ASSIGNMENT:
Lay out the lines below as a numbered list, from the line containing "Locate an element on the screen." through the end of the records, skipping blank lines and omitting the pictures.

[Saved data entries]
====================
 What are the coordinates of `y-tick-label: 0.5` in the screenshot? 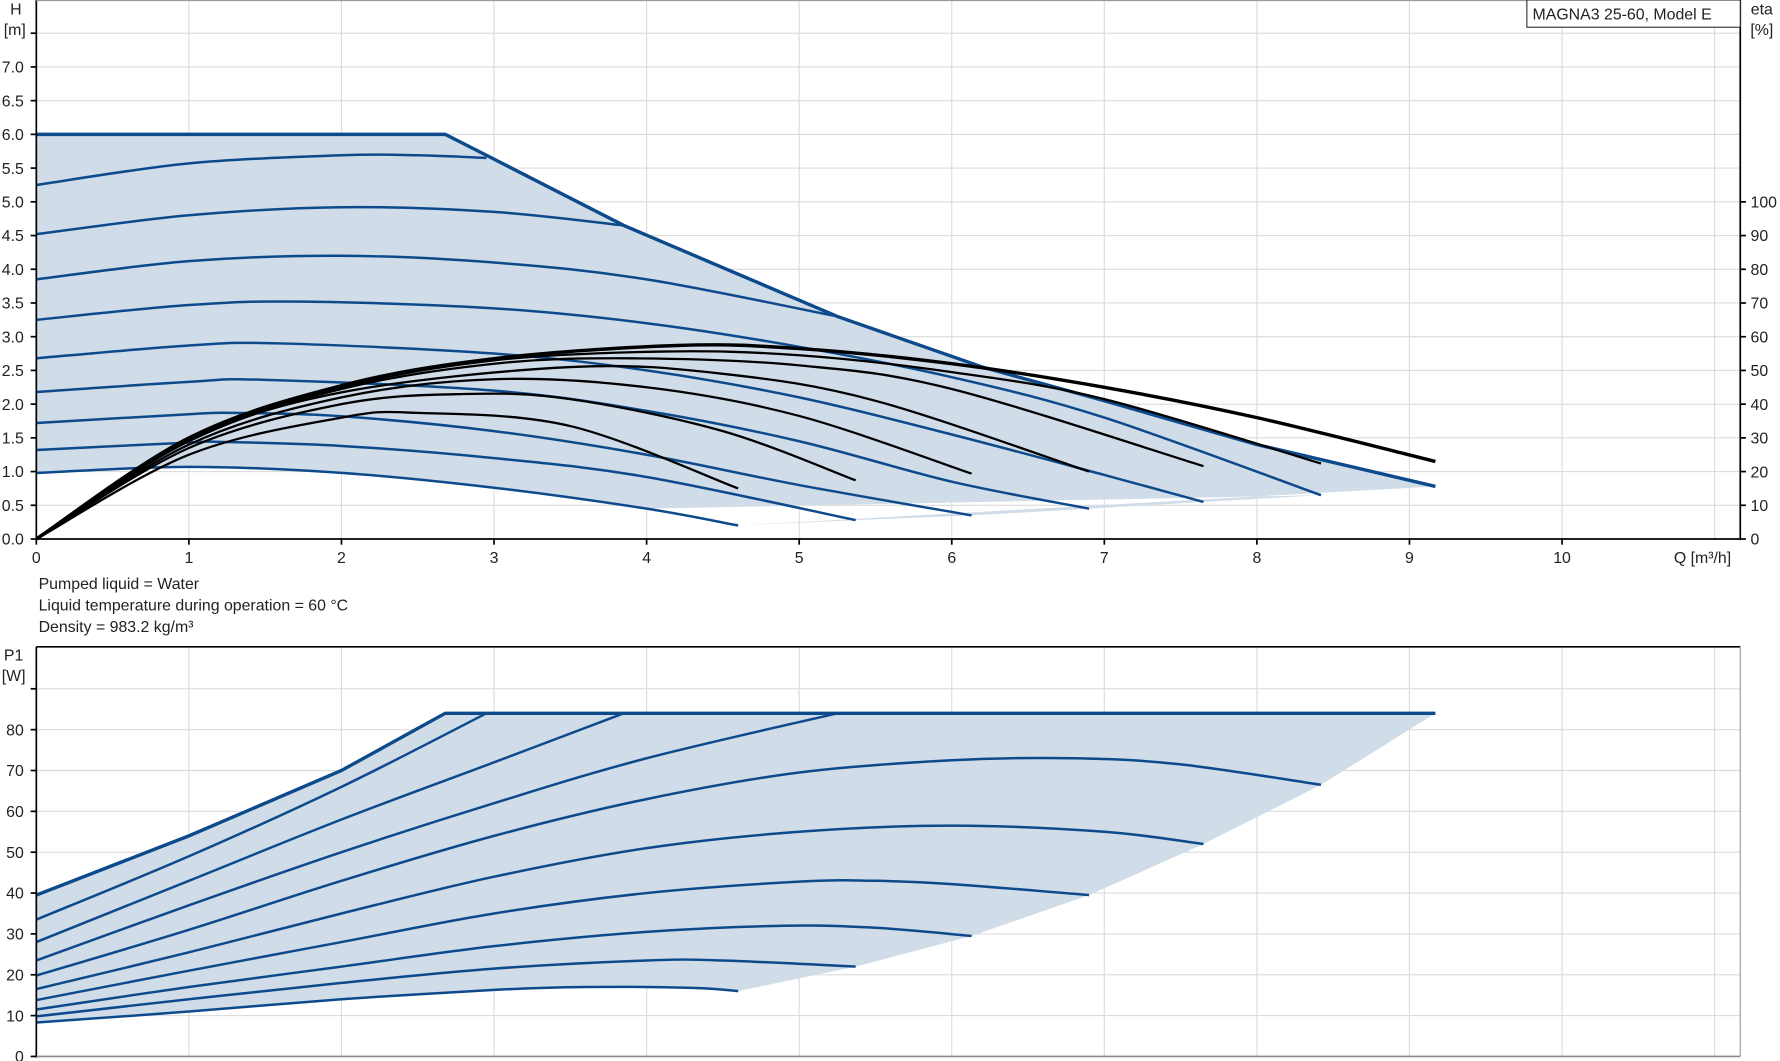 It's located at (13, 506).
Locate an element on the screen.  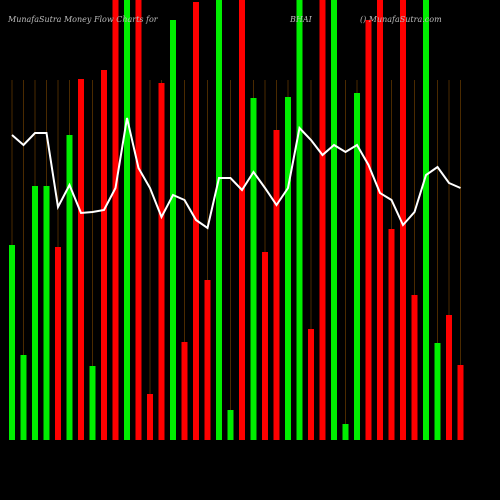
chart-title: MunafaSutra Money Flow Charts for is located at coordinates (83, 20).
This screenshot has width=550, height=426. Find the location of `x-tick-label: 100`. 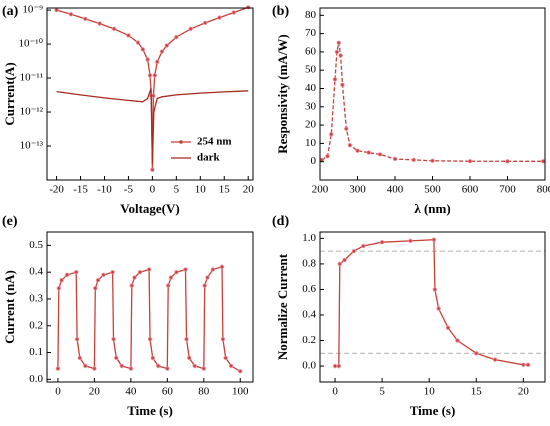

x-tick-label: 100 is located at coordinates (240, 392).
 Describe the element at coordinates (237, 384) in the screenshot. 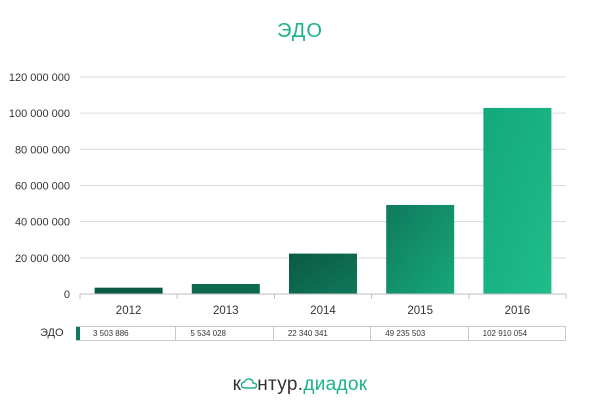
====================
FINISHED EXERCISE:
1. Locate an element on the screen.  
2. chart-title: MunafaSutra Money Flow Charts for is located at coordinates (83, 20).
3. This screenshot has width=550, height=426. Find the location of `x-tick-label: 100`. 
4. x-tick-label: 100 is located at coordinates (240, 392).
5.  Describe the element at coordinates (237, 384) in the screenshot. 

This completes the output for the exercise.